Results from this study are consistent with the literature; it is shown that inhalant consumers, just as other addicts, have a wide range of behavioral problems associated with alterations in executive functioning, which generates a significant deterioration in social and occupational functioning (Verdejo-García, Rivas-Pérez, López-Torrecillas & Pérez-García, 2006).
It should be noted that these alterations may not only be associated with dependence, but also with previous problems in everyday life, therefore, it is required to continue investigating to what extent these deficits results from the chronic use of inhalants or from premorbid differences (Ribas-Siñol et al., 2015). It is also important to consider that the increase in the severity of inhalant related problems increases the severity of psychiatric comorbidity and the use other substances (Perron & Howard, 2009). The early detection of these profiles can favor a preventive intervention and an avoidance in the increase of deterioration, consequently favoring the adequate development of strategies of cognitive and emotional control.
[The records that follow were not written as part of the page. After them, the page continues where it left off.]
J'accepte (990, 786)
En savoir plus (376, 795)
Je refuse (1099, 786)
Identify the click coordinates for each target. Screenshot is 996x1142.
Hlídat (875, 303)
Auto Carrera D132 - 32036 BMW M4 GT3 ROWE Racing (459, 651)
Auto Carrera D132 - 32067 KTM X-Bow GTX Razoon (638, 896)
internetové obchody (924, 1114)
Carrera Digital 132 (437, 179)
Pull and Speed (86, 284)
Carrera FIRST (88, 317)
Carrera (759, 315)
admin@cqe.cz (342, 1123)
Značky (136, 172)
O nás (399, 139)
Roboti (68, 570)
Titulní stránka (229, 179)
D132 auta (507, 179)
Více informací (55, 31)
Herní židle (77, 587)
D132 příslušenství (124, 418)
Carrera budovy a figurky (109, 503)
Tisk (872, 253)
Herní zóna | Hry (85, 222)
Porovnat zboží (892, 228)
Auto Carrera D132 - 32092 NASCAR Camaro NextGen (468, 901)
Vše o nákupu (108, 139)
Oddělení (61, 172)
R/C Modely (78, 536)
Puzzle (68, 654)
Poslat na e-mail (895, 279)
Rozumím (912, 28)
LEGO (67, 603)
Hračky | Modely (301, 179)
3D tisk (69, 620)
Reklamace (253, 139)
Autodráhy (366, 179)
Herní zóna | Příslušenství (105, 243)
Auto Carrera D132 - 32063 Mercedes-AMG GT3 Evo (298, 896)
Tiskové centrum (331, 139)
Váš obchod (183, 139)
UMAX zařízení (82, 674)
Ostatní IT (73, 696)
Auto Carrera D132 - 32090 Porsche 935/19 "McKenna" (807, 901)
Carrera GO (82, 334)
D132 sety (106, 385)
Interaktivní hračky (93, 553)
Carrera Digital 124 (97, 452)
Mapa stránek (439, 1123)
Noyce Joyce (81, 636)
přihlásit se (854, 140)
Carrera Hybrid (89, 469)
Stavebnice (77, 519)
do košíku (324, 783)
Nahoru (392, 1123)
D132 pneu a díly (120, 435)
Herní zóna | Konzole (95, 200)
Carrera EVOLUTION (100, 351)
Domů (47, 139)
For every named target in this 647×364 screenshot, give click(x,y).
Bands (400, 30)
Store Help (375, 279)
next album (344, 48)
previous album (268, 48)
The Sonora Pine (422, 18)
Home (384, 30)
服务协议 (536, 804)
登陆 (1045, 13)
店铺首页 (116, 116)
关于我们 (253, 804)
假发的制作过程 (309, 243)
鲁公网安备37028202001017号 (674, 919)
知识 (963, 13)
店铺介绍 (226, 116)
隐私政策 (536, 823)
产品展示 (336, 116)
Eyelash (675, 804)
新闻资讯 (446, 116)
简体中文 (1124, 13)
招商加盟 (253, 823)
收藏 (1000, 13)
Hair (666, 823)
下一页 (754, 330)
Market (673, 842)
Although this study is useful, it is not exempt of limitations. First, it is a cross-sectional study, which implies that we cannot detect longer-term effects. Longitudinal studies are necessary to compare results. This is a preliminary study, and for that reason sample is limited. An increased number of participants would help to obtain a broader picture of the population studied. Among pending evaluation questions are comparing results in combination with other substances such as cannabis and cocaine, and with a personality disorders’ presence. In addition, it would be interesting to carry out evaluations with other tests to evaluate the same phenomena. In addictions to inhalants there is craving, and significant clinical and cognitive (inhibitory control, planning, decision-making, working memory, verbal fluency, and cognitive flexibility) alterations. Withdrawal time and craving increase these alterations and these changes remain independent from the time of use.